Niente consegne, solo slot machine

L’uomo doveva fare delle consegne nell’area tra Colle e Poggibonsi per lavoro. Sembrava un giorno come tanti, invece dopo un po’ aveva chiamato la moglie per comunicarle che era nei guai. La donna si era rivolta ai carabinieri, comprensibilmente preoccupata.

Da qui una notte di ricerche febbrili, che non avevano dato esito. Poi all’alba l’uomo si rifà vivo con la donna e dice di trovarsi alla stazione di Poggibonsi. I carabinieri volano lì e lo rintracciano: ha il volto gonfio, graffi all’addome e una serie di lesioni.

I medici del pronto soccorso che visitano il quarantenne confermano che le ferite sono vere. Lui racconta di essere stato sequestrato, ostaggio di persone che avevano anche una pistola. L’avevano picchiato perché il suo datore di lavoro doveva loro dei soldi.

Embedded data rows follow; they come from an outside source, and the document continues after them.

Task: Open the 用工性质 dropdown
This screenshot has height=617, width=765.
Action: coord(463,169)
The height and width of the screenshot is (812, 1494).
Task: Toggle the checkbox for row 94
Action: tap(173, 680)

I carabinieri scoprono l’inghippo

I carabinieri, nonostante l’evidenza dei colpi sul corpo, annusano puzza di bruciato. Ascoltano più volte l’uomo, gli fanno ripetere i passaggi della vicenda, per poi farlo crollare. E confessa di essersi addirittura inflitto le lesioni ricorrendo a un sasso.

Preferiva farsi del male piuttosto che affrontare le responsabilità e le conseguenze del caso. I militari dell’Arma iniziano così a ricostruire con pazienza una storia incredibile. In realtà il denaro ricavato con le consegne già effettuate se l’era bruciato alle slot machine.

L’uomo, inoltre, era andato a spendere parte dell’incasso andando a bere in un locale della Valdelsa. La moglie si sarebbe infuriata, se avesse saputo la verità. Allora aveva inventato un castello di bugie, che ha ceduto alle prime verifiche.

Adesso per l’uomo arriveranno gli inevitabili guai con la giustizia. Sperperare 800 euro alle slot machine non è niente rispetto ai reati commessi. Come detto, si parla di simulazione di reato e di procurato allarme per l’autore di una storia clamorosa.